RECORDS TO USE:

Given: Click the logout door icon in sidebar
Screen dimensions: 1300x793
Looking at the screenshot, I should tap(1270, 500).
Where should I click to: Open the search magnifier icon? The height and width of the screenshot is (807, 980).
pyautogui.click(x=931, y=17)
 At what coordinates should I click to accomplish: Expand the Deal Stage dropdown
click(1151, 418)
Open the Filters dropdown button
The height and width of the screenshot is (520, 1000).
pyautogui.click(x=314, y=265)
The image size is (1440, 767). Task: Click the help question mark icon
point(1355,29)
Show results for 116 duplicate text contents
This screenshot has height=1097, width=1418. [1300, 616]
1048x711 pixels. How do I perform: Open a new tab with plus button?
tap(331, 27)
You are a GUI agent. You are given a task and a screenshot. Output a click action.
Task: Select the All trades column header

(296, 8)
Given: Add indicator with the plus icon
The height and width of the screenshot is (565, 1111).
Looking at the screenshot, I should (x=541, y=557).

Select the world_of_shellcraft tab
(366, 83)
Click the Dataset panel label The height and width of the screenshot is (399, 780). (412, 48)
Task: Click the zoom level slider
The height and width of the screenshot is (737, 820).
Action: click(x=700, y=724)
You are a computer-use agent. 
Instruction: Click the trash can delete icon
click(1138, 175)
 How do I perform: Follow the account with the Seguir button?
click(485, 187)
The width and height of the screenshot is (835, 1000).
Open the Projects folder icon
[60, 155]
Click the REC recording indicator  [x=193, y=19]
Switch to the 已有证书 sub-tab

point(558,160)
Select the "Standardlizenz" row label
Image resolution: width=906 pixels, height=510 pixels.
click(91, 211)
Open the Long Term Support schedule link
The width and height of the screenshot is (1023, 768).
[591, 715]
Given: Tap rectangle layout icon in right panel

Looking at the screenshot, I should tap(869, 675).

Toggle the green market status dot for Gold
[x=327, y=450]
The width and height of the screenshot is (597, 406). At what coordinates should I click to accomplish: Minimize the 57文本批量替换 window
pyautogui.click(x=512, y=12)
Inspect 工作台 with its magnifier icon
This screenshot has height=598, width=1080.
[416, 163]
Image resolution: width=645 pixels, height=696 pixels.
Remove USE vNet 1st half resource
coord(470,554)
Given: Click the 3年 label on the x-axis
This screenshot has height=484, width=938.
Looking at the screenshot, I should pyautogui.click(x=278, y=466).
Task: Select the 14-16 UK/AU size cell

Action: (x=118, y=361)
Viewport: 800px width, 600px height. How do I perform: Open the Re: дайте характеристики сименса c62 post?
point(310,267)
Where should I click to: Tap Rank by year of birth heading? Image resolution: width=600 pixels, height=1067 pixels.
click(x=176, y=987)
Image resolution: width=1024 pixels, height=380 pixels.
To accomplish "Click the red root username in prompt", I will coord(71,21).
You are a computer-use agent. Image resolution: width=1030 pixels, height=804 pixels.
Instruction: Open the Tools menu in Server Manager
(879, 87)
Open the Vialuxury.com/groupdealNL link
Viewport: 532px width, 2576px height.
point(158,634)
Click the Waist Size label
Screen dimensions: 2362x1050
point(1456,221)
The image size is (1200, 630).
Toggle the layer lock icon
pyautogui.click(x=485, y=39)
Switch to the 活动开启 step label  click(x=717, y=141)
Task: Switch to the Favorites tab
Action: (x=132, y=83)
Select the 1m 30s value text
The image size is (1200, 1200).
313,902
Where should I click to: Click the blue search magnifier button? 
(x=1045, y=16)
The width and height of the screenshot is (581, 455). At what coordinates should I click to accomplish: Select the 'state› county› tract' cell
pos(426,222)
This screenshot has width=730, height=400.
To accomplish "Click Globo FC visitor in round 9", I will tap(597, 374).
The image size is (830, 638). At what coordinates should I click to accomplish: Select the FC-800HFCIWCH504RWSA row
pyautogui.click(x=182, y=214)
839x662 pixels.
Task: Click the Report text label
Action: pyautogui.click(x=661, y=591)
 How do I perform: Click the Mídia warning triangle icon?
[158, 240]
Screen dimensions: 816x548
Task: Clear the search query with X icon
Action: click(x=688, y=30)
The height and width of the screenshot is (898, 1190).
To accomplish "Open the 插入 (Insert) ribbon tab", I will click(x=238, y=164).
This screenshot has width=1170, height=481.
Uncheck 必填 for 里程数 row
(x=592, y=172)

WHAT NEEDS TO BE DONE:
Establish how many lines of the records contain the string "agent" and state that number without elaboration.

SOLUTION TO THIS EXERCISE:
3